"Manifest Grubuna 'Hayasızlık' Soruşturması!"
İstanbul Cumhuriyet Başsavcılığı, Manifest müzik grubunun üyeleri ile sahnede dans ve gösteri yapan kişiler hakkında "hayasızca hareketler" kapsamında "teşhircilik" gerekçesiyle başlattığı soruşturmayı tamamladı. Hazırlanan iddianamede, grup üyelerinin "teşhir suretiyle hayasızca hareketlerde bulunma" suçundan 6 aydan 1 yıla kadar hapis cezasıyla cezalandırılmaları talep edildi.
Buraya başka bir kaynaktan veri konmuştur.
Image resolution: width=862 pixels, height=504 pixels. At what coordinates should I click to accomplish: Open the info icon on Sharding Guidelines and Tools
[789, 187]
Başsavcılık, 6 Eylül 2023 tarihinde Şişli ilçesi Harbiye Mahallesi'nde düzenlenen halka açık konser sırasında Manifest müzik grubunun üyelerinin sahnede dans ve gösteri yapmalarının ardından, bu davranışların "hayasızca hareketler" olarak değerlendirildiğini bildirdi. Başsavcılığın açıklamalarına göre, grup üyeleri ile birlikte sahnede yer alan kişiler de incelenmeye alındı.
Açıklamada, grubun Kelebek Şiftlik Park'taki konseri sırasında çeşitli dans gösterileri yapıldığı belirtildi. Bu gösteriler esnasında "toplumun ortak ahlak değerlerini olumsuz etkileyecek hareketlerde bulundukları" ifade edildi. Başsavcılık, bu tür davranışların sonucunda çocuklar ve gençlerin olumsuz etkilenebileceği yönünde değerlendirmelere yer verildiğine dikkat çekti.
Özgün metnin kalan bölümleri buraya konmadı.